Payment for Order Flow Loophole in MiFID II

Discussion in 'Trading' started by Maverick2608, Oct 25, 2019.

  1. "The difficulty of proving a client approached a third country firm for investment services “at their own exclusive initiative” means some non-European firms can bypass the payment for order flow ban under MiFID II, an expert has claimed.

    "The only way third country firms can get around the payment for order flow ban under MiFID II is if they can show the contact was exclusively initiated from the client,” financial regulation expert and author Seb Malik, told FOW on Wednesday."
    http://www.finregalert.com/expert-claims-payment-for-order-flow-loophole-in-mifid-ii/

    That explains this:
    "However, this year we plan to move all CSUK accounts of U.K. and Switzerland residents to Charles Schwab & Co., Inc. (CS&Co)."
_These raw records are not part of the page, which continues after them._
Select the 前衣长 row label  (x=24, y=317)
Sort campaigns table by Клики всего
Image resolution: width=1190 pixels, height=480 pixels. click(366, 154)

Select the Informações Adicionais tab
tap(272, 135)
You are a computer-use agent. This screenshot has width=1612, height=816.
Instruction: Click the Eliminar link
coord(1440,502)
    "For clients residing in Austria, France, Ireland, Italy, the Netherlands, and Sweden. ... However, as a consequence of the Brexit process, we will not be opening new accounts as of March 15th, 2019 through CSUK."
    https://www.schwab.co.uk/public/schwab-uk-en/nn/brexit.html

    Schwab seems to currently accept new clients from Germany, Spain, UK and Switzerland. Maybe because new clients in these countries will board Schwab US?